[TO DO] Beginning with the line that contains "Switch to full screen view", copy each subsequent line of the data below through the last one, including both ends but not the pictures.

[RECORD SET]
-*-
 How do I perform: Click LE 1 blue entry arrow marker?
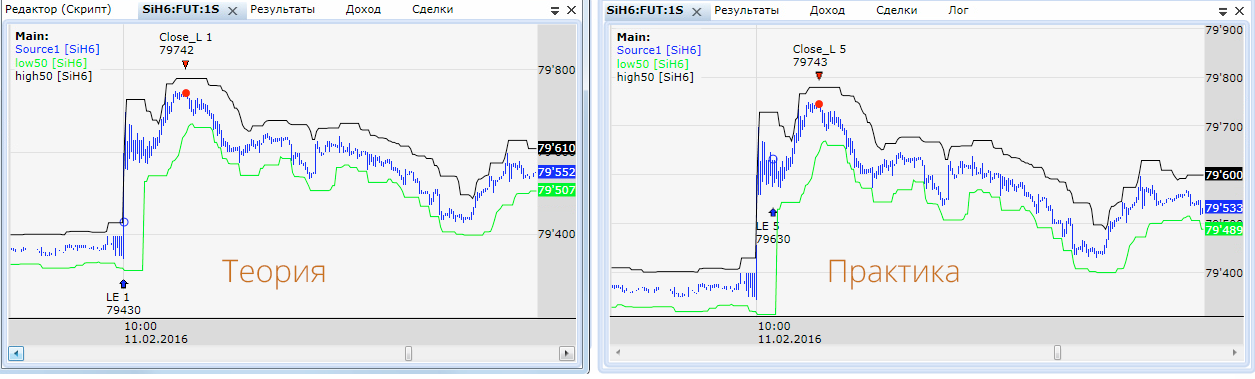click(123, 285)
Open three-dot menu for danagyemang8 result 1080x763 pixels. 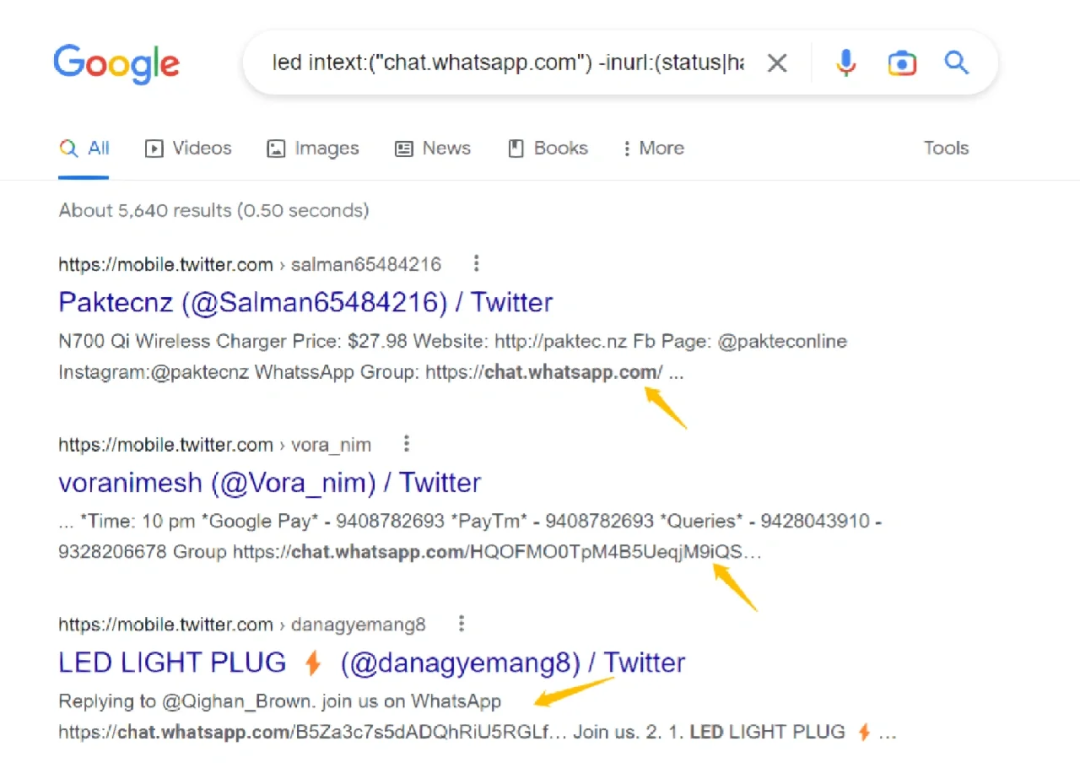point(461,624)
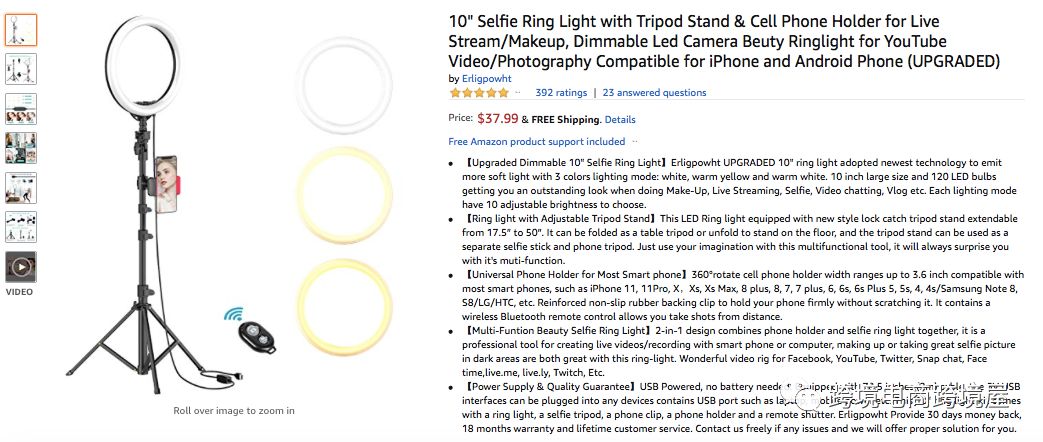Click the five-star rating icons
The height and width of the screenshot is (442, 1043).
tap(479, 93)
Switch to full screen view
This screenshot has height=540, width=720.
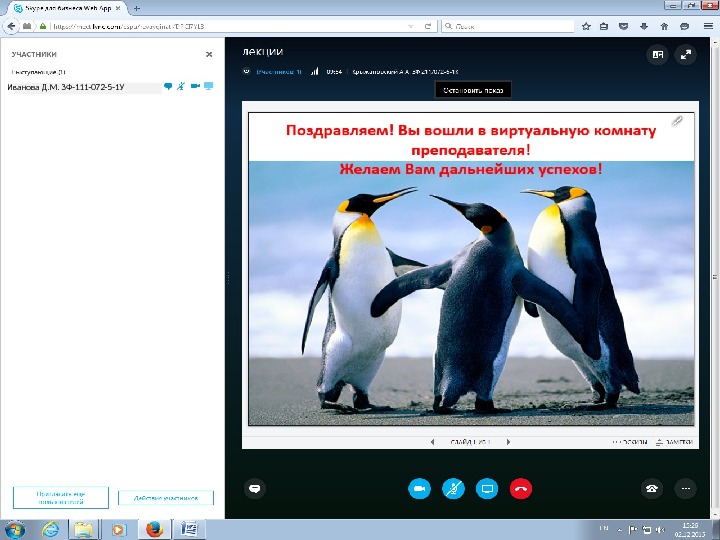tap(686, 55)
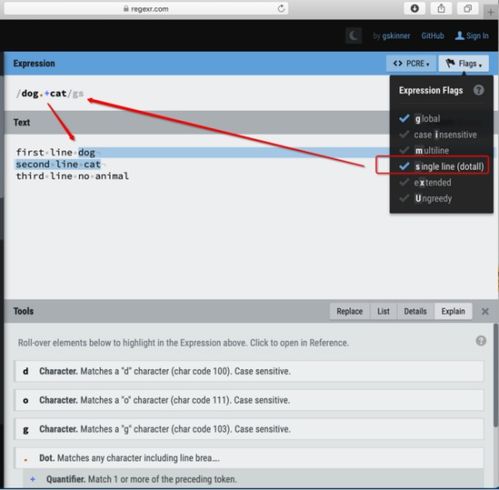Click the Tools panel help icon

click(481, 341)
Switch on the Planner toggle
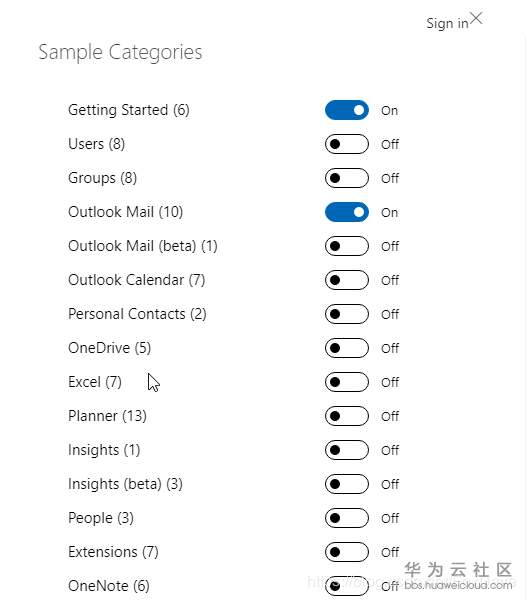The width and height of the screenshot is (526, 600). coord(347,416)
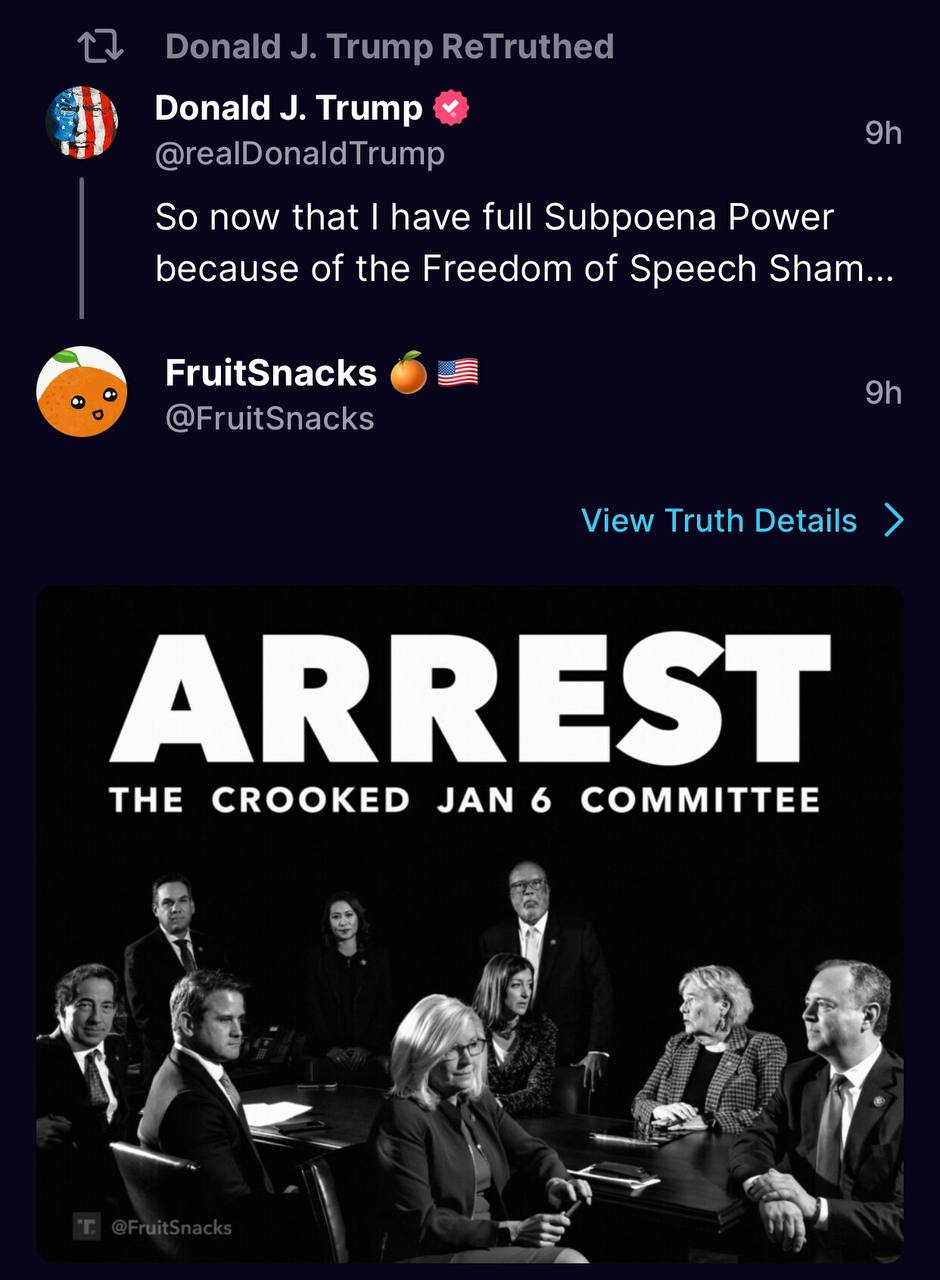Click the red verified checkmark badge
The width and height of the screenshot is (940, 1280).
pyautogui.click(x=451, y=108)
-*-
[ANSWER FOR THE TASK]
Switch to full screen view
This screenshot has height=540, width=720.
tap(686, 55)
Click the Tools panel help icon

click(481, 341)
Switch on the Planner toggle
The width and height of the screenshot is (526, 600). coord(347,416)
Click the red verified checkmark badge
The width and height of the screenshot is (940, 1280).
pyautogui.click(x=451, y=108)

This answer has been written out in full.